▶ Exercise aim
Reproduce unchanged every line of the items below, from the line containing "Screen dimensions: 1339x510" down to the line containing "should pyautogui.click(x=946, y=56).", including both of those lines.

▶ Rows
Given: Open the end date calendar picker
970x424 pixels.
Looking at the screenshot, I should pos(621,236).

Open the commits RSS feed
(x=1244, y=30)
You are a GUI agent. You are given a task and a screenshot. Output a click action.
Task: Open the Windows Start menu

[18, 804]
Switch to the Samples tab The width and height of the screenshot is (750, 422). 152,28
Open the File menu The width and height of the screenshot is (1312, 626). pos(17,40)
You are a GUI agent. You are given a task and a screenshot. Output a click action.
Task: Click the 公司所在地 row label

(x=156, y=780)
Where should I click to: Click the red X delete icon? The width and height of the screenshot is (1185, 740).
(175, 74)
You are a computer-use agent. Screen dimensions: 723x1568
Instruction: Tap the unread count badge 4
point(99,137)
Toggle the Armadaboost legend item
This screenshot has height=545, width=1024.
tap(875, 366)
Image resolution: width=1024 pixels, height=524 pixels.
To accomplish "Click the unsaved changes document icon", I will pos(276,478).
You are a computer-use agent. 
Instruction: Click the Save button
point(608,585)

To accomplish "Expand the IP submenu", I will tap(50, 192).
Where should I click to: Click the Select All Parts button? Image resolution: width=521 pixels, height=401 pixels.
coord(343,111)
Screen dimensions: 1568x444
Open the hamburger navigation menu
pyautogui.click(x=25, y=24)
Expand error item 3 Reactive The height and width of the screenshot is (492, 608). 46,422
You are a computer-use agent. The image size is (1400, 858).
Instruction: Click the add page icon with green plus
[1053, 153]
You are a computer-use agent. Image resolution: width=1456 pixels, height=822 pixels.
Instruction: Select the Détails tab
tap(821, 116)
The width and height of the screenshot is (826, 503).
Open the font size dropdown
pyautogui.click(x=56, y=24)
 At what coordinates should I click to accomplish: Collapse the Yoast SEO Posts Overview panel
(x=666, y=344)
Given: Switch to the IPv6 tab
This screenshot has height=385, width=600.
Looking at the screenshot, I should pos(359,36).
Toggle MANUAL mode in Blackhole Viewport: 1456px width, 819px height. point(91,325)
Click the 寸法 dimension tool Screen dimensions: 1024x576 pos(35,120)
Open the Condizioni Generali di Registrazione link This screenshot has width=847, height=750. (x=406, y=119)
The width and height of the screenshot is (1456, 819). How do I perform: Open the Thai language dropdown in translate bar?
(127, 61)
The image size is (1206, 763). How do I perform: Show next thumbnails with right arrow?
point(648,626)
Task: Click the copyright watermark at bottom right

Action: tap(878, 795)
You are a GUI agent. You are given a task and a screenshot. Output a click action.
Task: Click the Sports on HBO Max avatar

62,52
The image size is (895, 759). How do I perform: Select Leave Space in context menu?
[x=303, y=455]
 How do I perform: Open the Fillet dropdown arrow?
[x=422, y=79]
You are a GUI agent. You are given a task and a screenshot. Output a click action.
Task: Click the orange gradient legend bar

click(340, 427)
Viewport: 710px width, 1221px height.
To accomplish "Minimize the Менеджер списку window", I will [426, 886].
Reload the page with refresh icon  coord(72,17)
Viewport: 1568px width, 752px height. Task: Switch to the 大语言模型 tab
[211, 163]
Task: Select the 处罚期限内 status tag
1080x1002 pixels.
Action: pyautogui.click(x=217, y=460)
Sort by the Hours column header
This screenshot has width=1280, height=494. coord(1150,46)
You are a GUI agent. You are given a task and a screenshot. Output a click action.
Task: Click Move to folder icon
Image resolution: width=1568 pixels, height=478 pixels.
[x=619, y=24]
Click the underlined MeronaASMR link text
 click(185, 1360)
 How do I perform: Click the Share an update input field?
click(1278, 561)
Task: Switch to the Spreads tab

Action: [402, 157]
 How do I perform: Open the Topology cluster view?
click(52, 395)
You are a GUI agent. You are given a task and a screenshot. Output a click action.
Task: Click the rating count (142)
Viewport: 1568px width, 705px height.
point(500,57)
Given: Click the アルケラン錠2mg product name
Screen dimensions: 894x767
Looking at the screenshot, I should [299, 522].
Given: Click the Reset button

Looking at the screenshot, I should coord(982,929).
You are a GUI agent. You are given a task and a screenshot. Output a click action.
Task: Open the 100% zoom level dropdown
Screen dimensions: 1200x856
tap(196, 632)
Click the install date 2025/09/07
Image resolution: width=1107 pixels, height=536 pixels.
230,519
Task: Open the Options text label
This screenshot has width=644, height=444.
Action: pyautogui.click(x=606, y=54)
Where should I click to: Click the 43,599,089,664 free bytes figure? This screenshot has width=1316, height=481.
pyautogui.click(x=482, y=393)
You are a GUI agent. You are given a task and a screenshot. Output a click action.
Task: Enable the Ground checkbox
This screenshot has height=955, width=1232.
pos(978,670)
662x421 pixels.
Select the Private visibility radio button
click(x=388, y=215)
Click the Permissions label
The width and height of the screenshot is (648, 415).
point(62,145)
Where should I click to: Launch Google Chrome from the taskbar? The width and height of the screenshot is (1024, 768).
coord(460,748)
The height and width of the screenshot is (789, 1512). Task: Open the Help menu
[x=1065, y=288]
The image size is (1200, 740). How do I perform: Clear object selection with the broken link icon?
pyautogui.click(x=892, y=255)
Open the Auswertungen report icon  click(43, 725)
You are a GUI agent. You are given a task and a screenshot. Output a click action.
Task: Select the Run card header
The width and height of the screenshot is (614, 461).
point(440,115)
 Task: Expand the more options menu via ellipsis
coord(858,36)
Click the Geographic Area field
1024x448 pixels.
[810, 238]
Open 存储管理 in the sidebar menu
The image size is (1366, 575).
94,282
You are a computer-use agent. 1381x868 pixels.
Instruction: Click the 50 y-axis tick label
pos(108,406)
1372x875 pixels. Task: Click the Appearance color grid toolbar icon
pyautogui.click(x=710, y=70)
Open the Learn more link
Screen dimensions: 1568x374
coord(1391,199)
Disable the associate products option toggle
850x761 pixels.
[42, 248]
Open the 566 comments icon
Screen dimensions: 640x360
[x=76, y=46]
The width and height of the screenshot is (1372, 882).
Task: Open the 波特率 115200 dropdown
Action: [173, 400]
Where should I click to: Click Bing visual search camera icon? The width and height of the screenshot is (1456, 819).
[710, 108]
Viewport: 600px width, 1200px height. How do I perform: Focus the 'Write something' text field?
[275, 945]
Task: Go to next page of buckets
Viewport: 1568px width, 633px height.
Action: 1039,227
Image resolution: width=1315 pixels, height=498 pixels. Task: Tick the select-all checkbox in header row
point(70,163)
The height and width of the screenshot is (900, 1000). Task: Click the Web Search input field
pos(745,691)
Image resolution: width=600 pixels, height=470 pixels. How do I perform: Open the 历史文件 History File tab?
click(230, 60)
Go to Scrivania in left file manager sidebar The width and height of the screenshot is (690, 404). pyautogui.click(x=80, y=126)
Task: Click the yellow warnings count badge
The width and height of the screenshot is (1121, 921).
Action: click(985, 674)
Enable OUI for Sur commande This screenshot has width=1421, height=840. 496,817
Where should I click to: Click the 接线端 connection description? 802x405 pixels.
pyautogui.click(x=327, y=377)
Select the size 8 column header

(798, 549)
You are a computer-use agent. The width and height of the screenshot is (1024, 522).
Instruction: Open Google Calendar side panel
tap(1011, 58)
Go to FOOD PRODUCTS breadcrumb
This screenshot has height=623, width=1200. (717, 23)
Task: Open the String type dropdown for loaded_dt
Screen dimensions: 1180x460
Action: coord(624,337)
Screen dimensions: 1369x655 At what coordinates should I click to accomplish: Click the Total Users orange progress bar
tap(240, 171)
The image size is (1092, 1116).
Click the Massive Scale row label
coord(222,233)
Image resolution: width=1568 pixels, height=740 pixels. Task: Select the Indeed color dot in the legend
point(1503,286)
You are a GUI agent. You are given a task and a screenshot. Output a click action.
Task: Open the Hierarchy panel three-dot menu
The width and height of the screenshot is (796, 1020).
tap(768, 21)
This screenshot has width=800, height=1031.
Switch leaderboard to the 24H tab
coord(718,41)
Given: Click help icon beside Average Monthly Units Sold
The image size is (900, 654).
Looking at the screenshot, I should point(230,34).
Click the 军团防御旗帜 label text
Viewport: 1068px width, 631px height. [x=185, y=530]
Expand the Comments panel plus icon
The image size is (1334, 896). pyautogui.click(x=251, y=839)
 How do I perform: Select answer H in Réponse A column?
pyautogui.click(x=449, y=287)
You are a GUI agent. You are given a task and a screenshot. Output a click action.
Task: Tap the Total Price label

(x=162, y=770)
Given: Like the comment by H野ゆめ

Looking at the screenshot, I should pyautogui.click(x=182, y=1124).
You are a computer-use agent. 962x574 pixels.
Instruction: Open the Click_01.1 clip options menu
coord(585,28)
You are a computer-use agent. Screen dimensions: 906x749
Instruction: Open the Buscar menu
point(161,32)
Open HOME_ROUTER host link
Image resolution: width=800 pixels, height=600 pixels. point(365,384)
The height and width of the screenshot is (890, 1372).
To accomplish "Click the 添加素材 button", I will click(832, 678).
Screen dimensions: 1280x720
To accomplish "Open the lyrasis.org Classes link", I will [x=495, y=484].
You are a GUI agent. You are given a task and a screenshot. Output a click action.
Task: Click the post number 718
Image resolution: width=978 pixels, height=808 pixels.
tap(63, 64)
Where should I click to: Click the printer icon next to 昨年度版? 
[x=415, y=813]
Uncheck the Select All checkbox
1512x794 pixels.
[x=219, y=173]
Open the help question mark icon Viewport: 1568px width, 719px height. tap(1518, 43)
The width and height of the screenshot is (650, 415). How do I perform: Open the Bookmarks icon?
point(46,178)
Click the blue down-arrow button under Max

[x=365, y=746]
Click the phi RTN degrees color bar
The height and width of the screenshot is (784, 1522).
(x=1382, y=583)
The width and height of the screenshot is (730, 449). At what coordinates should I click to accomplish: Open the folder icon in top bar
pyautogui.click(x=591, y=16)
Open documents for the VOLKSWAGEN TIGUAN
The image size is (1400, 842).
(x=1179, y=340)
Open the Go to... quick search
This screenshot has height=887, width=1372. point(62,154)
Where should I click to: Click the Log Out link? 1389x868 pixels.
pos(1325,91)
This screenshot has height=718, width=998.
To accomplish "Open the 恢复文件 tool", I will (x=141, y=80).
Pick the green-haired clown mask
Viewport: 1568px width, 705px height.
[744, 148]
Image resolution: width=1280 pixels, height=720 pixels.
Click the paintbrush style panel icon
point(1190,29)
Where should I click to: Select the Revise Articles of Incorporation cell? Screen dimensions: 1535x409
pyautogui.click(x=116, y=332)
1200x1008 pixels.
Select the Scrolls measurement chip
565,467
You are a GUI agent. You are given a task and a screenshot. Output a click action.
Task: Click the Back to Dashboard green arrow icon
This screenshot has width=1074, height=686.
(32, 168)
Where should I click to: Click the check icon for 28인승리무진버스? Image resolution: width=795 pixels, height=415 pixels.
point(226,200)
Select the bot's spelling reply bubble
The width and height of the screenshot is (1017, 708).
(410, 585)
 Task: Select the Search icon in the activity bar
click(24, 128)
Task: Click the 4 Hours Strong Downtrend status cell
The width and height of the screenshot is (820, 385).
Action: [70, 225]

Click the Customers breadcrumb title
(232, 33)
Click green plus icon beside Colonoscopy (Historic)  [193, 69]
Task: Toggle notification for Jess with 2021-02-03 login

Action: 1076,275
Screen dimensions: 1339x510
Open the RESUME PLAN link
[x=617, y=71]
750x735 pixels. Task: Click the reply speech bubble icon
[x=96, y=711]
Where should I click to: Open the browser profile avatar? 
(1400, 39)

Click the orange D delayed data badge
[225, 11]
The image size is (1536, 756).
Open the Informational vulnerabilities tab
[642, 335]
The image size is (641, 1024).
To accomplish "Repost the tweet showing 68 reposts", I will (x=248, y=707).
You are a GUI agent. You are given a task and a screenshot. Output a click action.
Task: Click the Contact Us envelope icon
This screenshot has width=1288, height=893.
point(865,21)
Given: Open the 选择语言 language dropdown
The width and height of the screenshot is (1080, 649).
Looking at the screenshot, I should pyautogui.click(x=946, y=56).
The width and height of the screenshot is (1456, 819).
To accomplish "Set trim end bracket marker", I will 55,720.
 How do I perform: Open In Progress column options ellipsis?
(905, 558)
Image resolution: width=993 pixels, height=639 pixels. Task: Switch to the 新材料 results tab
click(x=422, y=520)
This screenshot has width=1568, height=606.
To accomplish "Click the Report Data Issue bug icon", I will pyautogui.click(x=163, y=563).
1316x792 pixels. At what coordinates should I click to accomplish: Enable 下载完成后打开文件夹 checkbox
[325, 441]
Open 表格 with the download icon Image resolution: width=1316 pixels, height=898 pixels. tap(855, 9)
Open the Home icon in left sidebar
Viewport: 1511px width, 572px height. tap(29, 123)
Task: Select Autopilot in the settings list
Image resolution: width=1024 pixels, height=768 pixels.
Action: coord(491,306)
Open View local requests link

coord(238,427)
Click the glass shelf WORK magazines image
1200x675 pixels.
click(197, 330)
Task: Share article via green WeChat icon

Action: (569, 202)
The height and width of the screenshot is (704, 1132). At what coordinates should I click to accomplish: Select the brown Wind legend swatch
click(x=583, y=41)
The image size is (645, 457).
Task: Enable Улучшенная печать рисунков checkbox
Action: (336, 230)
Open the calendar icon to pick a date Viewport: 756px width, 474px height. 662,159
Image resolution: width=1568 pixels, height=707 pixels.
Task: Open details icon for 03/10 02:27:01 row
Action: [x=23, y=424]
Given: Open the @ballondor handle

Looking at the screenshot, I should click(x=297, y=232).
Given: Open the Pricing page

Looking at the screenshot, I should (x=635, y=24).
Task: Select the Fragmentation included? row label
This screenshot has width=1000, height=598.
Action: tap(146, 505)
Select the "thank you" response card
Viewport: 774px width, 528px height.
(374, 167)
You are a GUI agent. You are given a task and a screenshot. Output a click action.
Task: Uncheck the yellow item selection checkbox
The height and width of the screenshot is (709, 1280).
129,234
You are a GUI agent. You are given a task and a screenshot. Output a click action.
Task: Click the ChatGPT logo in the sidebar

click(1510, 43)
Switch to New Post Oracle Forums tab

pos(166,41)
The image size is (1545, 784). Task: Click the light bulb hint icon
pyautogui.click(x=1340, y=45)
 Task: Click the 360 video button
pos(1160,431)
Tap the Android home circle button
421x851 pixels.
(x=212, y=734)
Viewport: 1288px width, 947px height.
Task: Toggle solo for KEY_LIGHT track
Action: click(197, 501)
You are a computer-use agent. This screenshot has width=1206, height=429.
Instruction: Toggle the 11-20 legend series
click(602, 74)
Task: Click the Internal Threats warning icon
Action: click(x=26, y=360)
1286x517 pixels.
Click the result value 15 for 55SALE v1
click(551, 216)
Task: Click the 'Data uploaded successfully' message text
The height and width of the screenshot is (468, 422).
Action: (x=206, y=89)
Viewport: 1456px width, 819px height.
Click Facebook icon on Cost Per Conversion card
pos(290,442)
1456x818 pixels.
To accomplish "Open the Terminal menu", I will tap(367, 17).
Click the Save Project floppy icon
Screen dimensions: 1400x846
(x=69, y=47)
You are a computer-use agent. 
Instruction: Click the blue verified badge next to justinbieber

▶ Solution to the problem
Screen dimensions: 1339x510
Open the RESUME PLAN link
[x=617, y=71]
750x735 pixels. Task: Click the reply speech bubble icon
[x=96, y=711]
Where should I click to: Open the browser profile avatar? 
(1400, 39)

Click the orange D delayed data badge
[225, 11]
The image size is (1536, 756).
Open the Informational vulnerabilities tab
[642, 335]
The image size is (641, 1024).
To accomplish "Repost the tweet showing 68 reposts", I will (x=248, y=707).
You are a GUI agent. You are given a task and a screenshot. Output a click action.
Task: Click the Contact Us envelope icon
This screenshot has width=1288, height=893.
point(865,21)
Given: Open the 选择语言 language dropdown
The width and height of the screenshot is (1080, 649).
Looking at the screenshot, I should pyautogui.click(x=946, y=56).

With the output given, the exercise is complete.